11/30/2020: Financial Self Care

There’s never a bad time to take control of your finances and determine a path for success. There also is never a goal too small to make a difference. Each little alteration to your budget can have a lasting impact on your financial health.

What is financial self-care?

Think of your finances like your heart or your brain. Each of these needs special care to stay healthy. When it comes to money, you can start the self-care process by looking at your accounts, identifying problem areas, and imagining the ideal financial scenario for your life.

Here are seven easy financial tips from the financial professionals at Denmark State Bank to get you started on your economic journey.
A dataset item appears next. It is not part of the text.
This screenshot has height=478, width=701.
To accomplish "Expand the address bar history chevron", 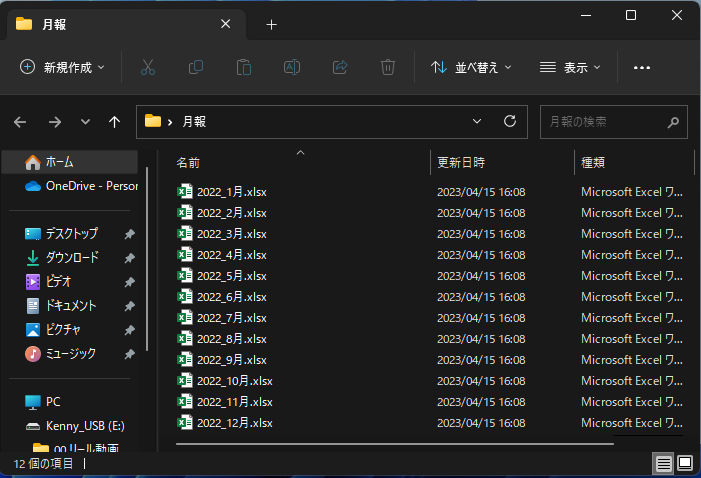I will point(477,121).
  1. Start talking. Voicing your thoughts out loud makes them more real than just kicking them around in your head. This is especially true if you consult your spouse, significant other, or an advisor because other people can hold you accountable for your actions.
  2. Set goals. Find realistic milestones you can attain each week or each month. Then write down your goals so they become tangible. Writing your goals on a notecard or a piece of paper on the fridge can remind you of what you need to accomplish. You can also track your progress on a written document and celebrate your successes.
  3. Monitor your accounts. Many people reach for their phone as soon as they wake up in the morning. Try committing to checking your bank accounts just like you check your social media apps. Checking your accounts daily will help you keep tabs on your saving and spending better make your purchases and savings stand out much more than if you estimate in your head or spend money carelessly each day.
  4. Establish a realistic budget. You don’t need to save every penny you earn. Thinking like that will likely burn you out mentally because you aren’t allowing yourself to enjoy even small purchases. So, include some fun money in your budget, but keep it disciplined by keeping track of all your bills, an emergency fund, and an amount you’d like to contribute to general savings.
  5. Borrow wisely. Don’t spend what you don’t have, but if you must, utilize credit cards that reward you for your purchases. Anytime you use your credit card or rack up a large amount of debt, establish a payment plan within your budget that includes more than just the minimum payment. You’ll get out of debt faster, pay less interest, and have that “reward” money from the credit card company to use when you’re done.
  6. Track your money. Before technology, people would “balance their checkbook” to keep track of every transaction. Now, you have real-time access to your account activity online. Visualizing how you spend and save can help you identify your strengths as well as areas for potential improvement.
  7. Motivate yourself. Read, listen, reach out for help. There is plenty of materials that can put you in the right mindset to become financially healthy. You might also try setting up a system that rewards you every time you achieve a goal. Those little dopamine rushes will create a powerful connection in your brain and will reinforce your behavior.

As you work to overcome your own financial obstacles, keep these keys in mind:

  1. Put your money to work by helping it grow through investments or interest in your savings accounts.
  2. Limit frivolous purchases, especially if they put you in a financial hole afterward.
  3. Maintain an emergency fund.
  4. Don’t be afraid to ask for help. Reach out to family, friends, and experts for advice.
  5. Sacrifice now and thrive later. Reducing your spending, getting a second job or downsizing your living space can help you get ahead and on the road to financial freedom in the future.

Don’t wait until the new year. Commit to starting today and begin 2021 on a solid financial foundation.